With Pharr, investing in a company facility made more sense than continuing to lease space, Thomas said.

“In this case, it’s a worthwhile investment because of the sheer volume we’ll bring through it,” he said. “We did an extensive analysis. Since we’ll have most of our Mexican volume coming through this facility, the critical mass brings the cost down to a really attractive level.”

Index Fresh ships a range of 60-120 truckloads of avocados from Mexico to the U.S. each week. The company also sells avocados from California, Peru and Chile.

Index Fresh also ships Mexican avocados into the U.S. through Nogales, Ariz., but that fruit is ripened in California, Thomas said.

Fort Wayne, Indiana-based cold-storage builder Tippmann Innovation is building the Pharr facility.

“We’ve been growing every year in Mexico, and this facility looks toward the future and allows us to grow into the future, as well,” Thomas said.

The company purchased eight acres in the Pharr Produce Park to allow for future expansion Thomas said.

Thomas declined to disclose the cost of the expansion, which includes space for 10 ripening rooms and bagging and repacking operations.

The building was designed to accommodate future expansion readily, without slowing production, Tippmann said in a news release.

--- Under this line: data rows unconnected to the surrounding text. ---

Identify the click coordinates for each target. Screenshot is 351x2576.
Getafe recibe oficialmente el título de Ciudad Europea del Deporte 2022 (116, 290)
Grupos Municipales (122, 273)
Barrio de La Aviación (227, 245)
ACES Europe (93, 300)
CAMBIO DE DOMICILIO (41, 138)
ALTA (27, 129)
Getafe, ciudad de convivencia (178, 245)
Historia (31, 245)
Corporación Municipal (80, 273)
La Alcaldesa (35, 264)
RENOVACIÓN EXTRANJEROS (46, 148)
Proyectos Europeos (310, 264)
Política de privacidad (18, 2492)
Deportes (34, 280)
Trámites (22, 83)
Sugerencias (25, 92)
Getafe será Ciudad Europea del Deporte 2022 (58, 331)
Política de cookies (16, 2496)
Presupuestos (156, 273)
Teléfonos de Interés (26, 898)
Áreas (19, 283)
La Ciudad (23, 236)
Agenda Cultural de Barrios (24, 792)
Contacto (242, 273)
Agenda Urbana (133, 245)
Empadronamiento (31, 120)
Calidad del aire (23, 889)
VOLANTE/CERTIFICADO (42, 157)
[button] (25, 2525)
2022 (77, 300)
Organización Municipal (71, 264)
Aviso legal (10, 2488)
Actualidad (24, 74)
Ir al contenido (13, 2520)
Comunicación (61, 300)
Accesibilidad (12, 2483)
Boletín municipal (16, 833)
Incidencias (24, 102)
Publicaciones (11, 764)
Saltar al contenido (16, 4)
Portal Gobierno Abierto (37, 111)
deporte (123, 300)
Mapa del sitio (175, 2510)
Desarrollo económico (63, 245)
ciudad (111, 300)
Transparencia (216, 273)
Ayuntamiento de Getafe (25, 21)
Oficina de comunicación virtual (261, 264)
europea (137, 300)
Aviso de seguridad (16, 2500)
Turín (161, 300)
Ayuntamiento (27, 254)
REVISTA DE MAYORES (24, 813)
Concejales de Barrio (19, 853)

Thomas said a site in Pharr was selected for two reasons.

“First, we worked there for 12 years and it’s really worked well for us,” he said. “The Pharr Bridge carries a lot of produce. The city and people that manage the bridge are real interested in making produce work smoothly across that bridge, and we appreciate that.”

Secondly, Index Fresh’s customers preferred Pharr as a location.

“When we started this project, we looked at several areas, including places like Dallas or Houston, and did an analysis of traffic flow and cost and asked customers where they wanted to pick up their fruit; Pharr came in as an overwhelming favorite,” Thomas said.

The building is going up “at the foot” of the Pharr Bridge, “so it’s convenient for trucks coming across,” Thomas said.

Customers will be able to pick up product at the facility f.o.b. or have Index Fresh deliver it, Thomas said.